----- MATERIAL PROVIDED -----

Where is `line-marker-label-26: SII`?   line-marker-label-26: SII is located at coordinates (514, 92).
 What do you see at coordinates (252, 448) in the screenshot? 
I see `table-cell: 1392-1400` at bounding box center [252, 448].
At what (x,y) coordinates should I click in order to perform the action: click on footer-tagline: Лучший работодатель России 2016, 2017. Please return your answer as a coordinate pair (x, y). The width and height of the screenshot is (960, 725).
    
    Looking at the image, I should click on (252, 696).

-----
----- MATERIAL PROVIDED -----

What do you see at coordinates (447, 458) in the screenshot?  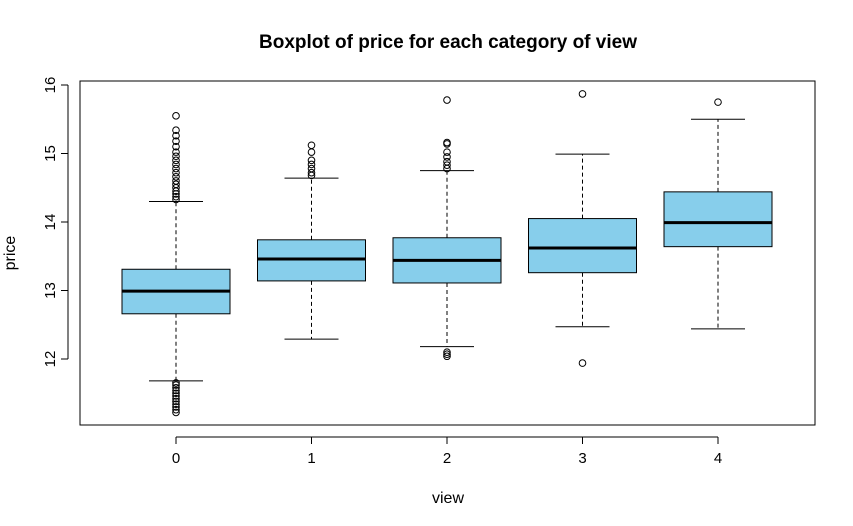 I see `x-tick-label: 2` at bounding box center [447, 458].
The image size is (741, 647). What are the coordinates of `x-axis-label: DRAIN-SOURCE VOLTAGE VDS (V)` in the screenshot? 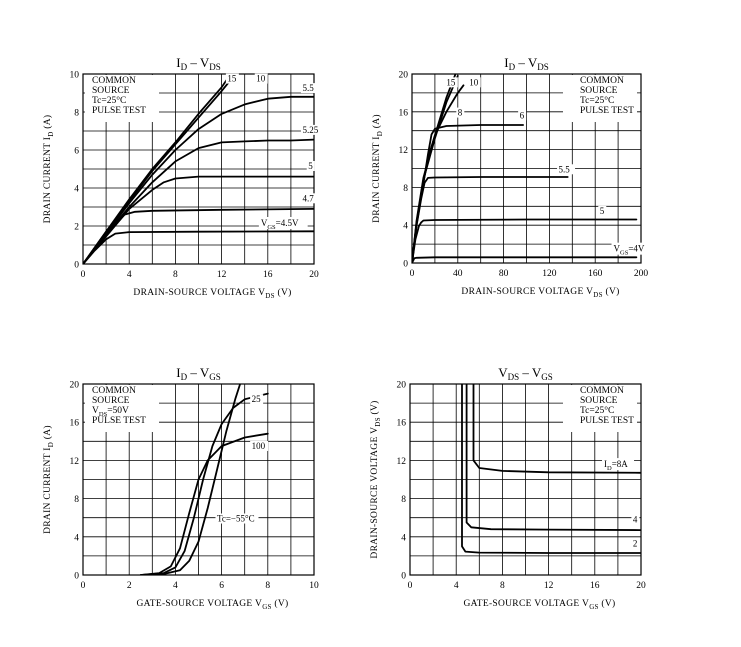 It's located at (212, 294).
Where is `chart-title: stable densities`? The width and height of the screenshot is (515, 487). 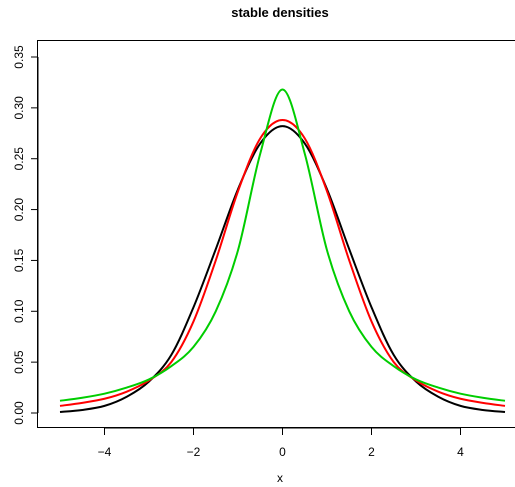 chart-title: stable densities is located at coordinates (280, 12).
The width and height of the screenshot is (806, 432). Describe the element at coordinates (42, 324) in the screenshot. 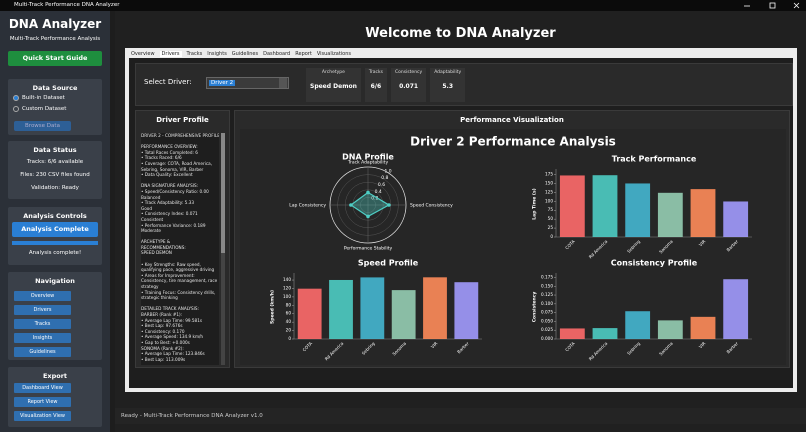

-----

* EXERCISE PROMPT:
Extract each line from the records above that contains the string "click", treating uppercase and lowercase as different.

* ANSWER TO THE PROBLEM:
At what (x,y) coordinates should I click in order to perform the action: click on footer-tagline: Лучший работодатель России 2016, 2017. Please return your answer as a coordinate pair (x, y). The width and height of the screenshot is (960, 725).
    Looking at the image, I should click on (252, 696).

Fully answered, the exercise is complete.